= EXERCISE OBJECTIVE =
Please give back, word for word, only the lines starting at the one containing "Open taskbar Search magnifier" and ending at the one containing "Task: Open the 自定义地图 menu" within the material below.

= TASK DATA =
════════════════
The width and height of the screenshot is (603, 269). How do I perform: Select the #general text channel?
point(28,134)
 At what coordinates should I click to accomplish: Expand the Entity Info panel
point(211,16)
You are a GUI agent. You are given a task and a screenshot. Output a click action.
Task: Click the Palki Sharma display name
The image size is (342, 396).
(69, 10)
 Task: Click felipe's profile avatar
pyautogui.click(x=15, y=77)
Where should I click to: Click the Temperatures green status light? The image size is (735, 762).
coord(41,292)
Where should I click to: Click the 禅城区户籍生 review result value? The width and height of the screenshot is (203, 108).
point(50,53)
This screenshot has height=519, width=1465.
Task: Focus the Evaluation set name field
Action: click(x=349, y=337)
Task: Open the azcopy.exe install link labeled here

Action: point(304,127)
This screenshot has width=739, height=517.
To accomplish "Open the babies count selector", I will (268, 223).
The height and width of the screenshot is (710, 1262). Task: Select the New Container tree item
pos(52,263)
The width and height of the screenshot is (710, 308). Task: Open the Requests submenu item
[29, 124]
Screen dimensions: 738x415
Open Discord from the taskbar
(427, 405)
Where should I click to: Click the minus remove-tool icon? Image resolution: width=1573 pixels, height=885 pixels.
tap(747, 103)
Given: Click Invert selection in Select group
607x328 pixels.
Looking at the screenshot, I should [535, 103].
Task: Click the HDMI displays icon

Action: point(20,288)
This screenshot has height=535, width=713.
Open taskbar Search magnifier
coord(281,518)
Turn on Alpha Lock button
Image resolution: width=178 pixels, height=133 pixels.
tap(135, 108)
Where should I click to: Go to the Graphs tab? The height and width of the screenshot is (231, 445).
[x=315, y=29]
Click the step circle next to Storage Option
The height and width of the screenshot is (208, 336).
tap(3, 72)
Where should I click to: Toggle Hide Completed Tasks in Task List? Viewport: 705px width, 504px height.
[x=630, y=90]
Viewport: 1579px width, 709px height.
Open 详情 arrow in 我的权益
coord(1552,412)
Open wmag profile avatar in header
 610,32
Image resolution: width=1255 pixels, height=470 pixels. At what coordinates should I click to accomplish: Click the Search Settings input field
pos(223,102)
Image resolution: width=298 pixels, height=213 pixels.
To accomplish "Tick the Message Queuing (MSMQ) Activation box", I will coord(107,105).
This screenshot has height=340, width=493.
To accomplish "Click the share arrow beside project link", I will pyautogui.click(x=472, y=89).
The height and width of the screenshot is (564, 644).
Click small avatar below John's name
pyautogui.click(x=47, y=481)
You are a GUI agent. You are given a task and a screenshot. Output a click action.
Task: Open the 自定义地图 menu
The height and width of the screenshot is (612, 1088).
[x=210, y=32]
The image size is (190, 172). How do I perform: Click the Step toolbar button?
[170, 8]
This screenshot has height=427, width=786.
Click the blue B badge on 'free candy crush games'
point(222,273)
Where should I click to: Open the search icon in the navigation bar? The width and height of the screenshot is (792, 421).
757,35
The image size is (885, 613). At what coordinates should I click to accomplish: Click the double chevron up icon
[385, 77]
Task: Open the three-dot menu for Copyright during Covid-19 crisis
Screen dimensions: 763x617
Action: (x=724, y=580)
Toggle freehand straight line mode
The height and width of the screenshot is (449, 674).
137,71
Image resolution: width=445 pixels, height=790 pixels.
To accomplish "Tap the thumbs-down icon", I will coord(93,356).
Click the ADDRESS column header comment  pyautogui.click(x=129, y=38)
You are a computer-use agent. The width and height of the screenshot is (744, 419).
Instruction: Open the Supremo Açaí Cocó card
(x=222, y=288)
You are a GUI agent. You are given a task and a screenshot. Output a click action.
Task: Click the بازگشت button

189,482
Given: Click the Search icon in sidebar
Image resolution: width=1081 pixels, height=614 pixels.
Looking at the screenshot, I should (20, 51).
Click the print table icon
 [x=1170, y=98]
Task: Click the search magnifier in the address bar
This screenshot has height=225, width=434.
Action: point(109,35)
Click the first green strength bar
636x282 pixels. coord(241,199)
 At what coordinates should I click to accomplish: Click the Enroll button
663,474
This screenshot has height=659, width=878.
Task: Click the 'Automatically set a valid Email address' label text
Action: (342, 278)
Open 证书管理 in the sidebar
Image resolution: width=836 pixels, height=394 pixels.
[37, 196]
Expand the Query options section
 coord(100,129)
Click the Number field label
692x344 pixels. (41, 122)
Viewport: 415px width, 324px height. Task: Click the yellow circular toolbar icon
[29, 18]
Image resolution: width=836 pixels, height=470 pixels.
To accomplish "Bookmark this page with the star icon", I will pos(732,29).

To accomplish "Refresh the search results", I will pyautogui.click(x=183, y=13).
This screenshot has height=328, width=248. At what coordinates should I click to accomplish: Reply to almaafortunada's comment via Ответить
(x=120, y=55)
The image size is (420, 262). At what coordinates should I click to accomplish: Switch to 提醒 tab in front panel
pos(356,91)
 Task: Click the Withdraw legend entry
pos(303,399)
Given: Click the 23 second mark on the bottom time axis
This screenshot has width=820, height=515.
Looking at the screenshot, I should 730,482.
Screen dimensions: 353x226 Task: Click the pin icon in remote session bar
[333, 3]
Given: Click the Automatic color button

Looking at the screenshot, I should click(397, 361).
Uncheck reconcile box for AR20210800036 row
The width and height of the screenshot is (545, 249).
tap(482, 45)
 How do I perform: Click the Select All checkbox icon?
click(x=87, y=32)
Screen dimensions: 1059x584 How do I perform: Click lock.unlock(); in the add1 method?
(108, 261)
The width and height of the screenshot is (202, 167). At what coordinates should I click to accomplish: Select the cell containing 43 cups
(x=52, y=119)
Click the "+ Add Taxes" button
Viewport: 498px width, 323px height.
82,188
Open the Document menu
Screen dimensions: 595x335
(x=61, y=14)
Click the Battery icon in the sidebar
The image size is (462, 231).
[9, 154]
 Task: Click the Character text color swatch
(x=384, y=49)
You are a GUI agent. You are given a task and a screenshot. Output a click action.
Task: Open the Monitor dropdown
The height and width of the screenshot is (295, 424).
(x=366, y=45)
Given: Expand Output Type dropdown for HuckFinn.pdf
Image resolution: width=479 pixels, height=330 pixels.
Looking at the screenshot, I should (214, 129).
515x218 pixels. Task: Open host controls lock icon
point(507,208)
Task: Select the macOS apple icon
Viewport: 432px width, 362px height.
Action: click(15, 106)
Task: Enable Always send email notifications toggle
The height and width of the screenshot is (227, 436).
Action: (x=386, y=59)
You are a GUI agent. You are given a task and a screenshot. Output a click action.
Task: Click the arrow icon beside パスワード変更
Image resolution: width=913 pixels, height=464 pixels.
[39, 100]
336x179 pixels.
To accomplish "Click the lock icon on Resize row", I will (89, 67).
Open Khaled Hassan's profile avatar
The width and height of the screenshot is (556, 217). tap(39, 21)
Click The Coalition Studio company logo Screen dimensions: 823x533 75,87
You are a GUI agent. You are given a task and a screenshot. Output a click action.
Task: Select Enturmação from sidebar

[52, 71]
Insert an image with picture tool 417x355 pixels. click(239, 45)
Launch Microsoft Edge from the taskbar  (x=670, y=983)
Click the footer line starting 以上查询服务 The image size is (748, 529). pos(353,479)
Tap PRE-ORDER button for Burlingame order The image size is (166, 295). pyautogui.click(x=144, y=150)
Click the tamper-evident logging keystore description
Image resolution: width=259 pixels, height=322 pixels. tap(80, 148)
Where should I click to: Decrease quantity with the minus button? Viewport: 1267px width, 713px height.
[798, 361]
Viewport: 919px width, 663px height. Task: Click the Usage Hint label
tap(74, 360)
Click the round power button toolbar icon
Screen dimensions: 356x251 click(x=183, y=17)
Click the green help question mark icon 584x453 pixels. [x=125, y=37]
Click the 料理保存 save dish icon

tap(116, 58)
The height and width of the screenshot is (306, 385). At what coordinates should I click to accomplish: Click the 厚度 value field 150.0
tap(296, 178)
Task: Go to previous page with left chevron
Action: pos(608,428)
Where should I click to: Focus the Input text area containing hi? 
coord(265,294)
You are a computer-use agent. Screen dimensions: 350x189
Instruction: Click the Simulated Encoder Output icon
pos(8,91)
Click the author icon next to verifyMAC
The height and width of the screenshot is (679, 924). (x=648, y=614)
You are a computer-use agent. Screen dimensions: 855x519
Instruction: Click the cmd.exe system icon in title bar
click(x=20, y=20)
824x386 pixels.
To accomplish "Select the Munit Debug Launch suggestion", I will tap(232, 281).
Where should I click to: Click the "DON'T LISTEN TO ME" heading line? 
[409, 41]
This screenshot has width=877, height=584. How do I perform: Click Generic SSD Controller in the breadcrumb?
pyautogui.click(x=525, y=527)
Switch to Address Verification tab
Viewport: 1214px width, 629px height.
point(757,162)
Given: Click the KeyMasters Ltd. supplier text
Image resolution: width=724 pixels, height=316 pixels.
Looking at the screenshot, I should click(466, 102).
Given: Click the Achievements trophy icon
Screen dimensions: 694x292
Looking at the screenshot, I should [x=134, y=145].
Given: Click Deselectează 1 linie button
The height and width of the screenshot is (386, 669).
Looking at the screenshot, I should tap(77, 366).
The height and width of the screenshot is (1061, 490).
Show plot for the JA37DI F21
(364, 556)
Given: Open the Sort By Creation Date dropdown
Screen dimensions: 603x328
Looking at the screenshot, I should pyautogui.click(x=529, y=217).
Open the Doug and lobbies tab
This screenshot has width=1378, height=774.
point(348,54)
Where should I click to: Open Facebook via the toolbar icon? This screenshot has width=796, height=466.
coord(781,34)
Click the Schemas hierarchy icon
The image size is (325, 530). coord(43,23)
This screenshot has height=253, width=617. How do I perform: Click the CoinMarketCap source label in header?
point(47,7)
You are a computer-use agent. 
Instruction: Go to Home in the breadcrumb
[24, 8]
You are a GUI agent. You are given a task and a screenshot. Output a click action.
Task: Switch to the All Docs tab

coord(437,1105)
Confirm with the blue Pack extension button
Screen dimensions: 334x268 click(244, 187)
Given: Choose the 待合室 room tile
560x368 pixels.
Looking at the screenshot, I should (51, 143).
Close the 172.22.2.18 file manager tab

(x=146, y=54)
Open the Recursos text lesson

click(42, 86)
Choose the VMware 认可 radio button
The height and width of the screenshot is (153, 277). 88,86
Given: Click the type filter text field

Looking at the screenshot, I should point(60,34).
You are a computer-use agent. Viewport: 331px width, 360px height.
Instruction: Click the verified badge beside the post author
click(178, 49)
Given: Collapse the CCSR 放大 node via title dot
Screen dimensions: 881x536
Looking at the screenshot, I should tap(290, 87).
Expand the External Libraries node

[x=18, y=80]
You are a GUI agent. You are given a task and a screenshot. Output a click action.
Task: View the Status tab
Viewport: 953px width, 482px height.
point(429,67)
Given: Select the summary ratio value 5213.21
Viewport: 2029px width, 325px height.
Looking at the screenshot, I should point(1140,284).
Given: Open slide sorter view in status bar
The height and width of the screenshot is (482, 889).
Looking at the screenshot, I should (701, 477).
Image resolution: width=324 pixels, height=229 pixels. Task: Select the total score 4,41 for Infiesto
════════════════
= ANSWER SPACE =
Open taskbar Search magnifier
coord(281,518)
Turn on Alpha Lock button
Image resolution: width=178 pixels, height=133 pixels.
tap(135, 108)
Where should I click to: Go to the Graphs tab? The height and width of the screenshot is (231, 445).
[x=315, y=29]
Click the step circle next to Storage Option
The height and width of the screenshot is (208, 336).
tap(3, 72)
Where should I click to: Toggle Hide Completed Tasks in Task List? Viewport: 705px width, 504px height.
[x=630, y=90]
Viewport: 1579px width, 709px height.
Open 详情 arrow in 我的权益
coord(1552,412)
Open wmag profile avatar in header
 610,32
Image resolution: width=1255 pixels, height=470 pixels. At what coordinates should I click to accomplish: Click the Search Settings input field
pos(223,102)
Image resolution: width=298 pixels, height=213 pixels.
To accomplish "Tick the Message Queuing (MSMQ) Activation box", I will coord(107,105).
This screenshot has height=340, width=493.
To accomplish "Click the share arrow beside project link", I will pyautogui.click(x=472, y=89).
The height and width of the screenshot is (564, 644).
Click small avatar below John's name
pyautogui.click(x=47, y=481)
You are a GUI agent. You are given a task and a screenshot. Output a click action.
Task: Open the 自定义地图 menu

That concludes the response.